Report: Former Hamas Captive Gilad Shalit to Move in With Longtime Girlfriend Adi Siegler
by David Daoud
Former Hamas captive Gilad Shalit and his girlfriend, Adi Siegler, have decided to move in together after a two-year relationship, Israel’s Channel 2 reported on Thursday.
According to the report, the couple made their decision after concluding that their relationship was, in their words, “the real thing,” despite the fact that many have doubted its authenticity.
Sources who know the couple well said, “despite what people are saying, they’re completely in love and there’s no doubt it’s the real thing.”
Shalit and Siegler first met at the Interdisciplinary School in Herzliya, where they both study.

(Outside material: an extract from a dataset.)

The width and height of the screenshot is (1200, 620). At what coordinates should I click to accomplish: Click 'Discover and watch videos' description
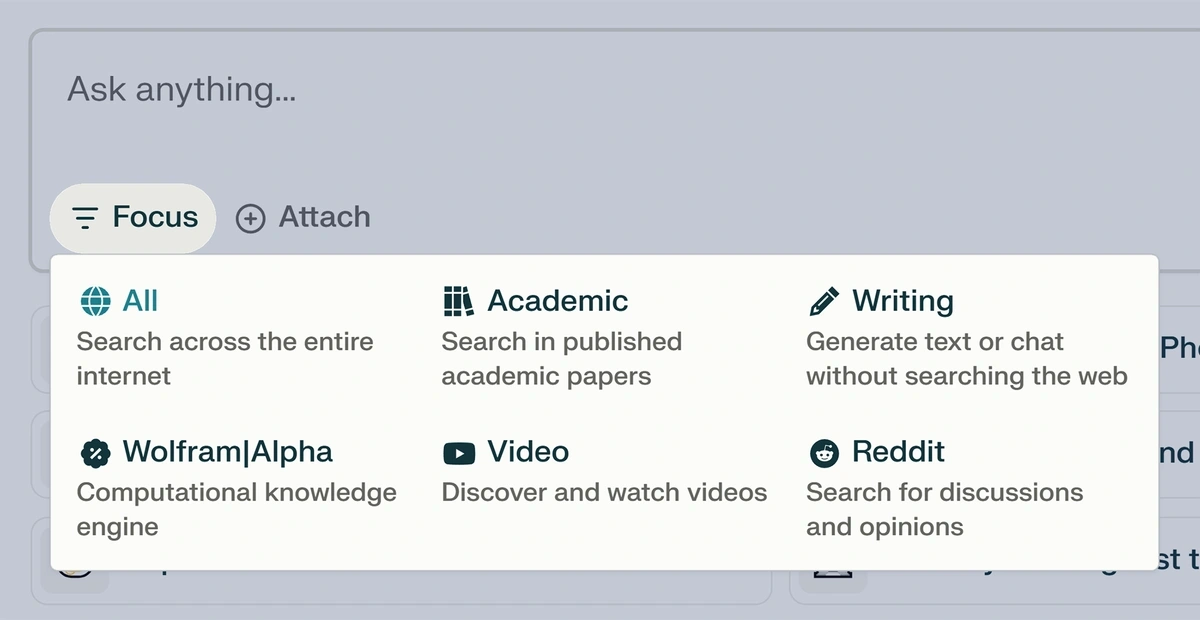(604, 492)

Shalit became an Israeli national symbol in 2006 after he was kidnapped by Hamas terrorists in a cross-border raid orchestrated through underground tunnels that the terrorist group dug near the Israeli border with the Gaza Strip.
Subsequent to his release, debriefings with Shalit revealed that his capture resulted from operational failures.

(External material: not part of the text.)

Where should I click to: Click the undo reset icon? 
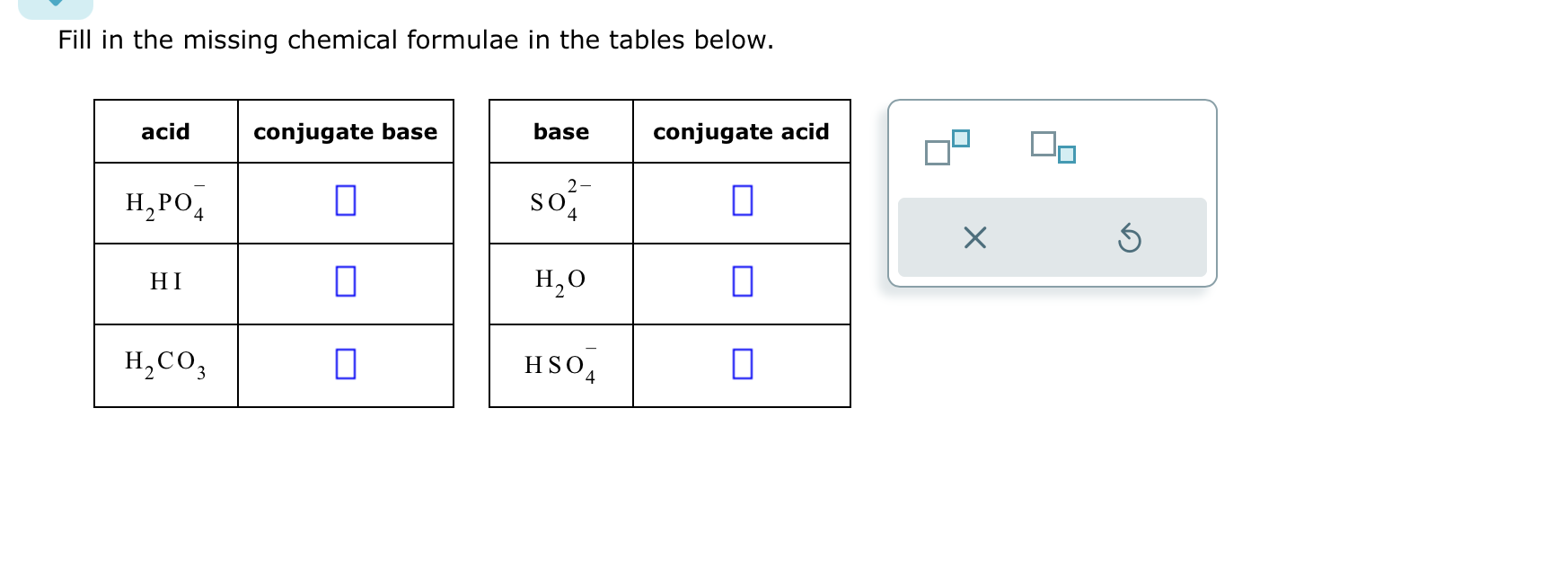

Hamas held him in captivity for five years, until he was released on October 18, 2011 as part of a lopsided prisoner exchange deal between Hamas and Israel, which saw Shalit returned in exchange for the release of 1,027 Israeli Arab and Palestinian convicts. Many of the prisoners had been convicted for the murder of Israeli citizens, including two who were involved in the 2001 Sbarro restaurant bombing in downtown Jerusalem.

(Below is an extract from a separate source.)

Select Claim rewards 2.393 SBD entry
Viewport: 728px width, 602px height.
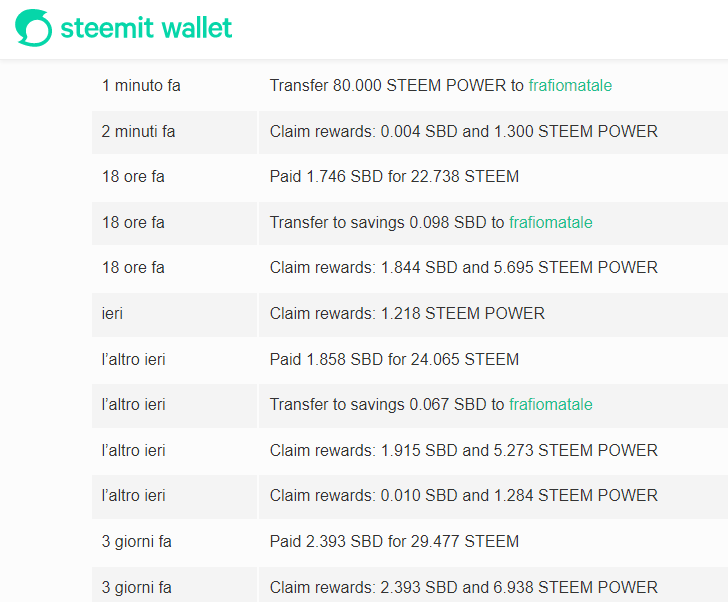coord(463,587)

The deal was brokered by Mossad official David Meidan through a secret back channel run by Dr. Gershon Baskin and Hamas Deputy Foreign Minister Ghazi Hamad. The talks were authorized by Israeli Prime Minister Benjamin Netanyahu and Ahmed Jabari, the late head of Hamas’ Izzedine Al-Qassam brigades.
After his release, he was promoted to the rank of Sergeant, and was released from the IDF in April, 2012 with the rank of Sergeant Major. In June of that year, he found employment as a sports reporter for Yedioth Ahoronoth.
The Shalit deal was the largest prisoner exchange agreement Israel has ever made, and the highest price it has ever paid for a single soldier, making Shalit the first captured Israeli soldier to be released alive in 26 years.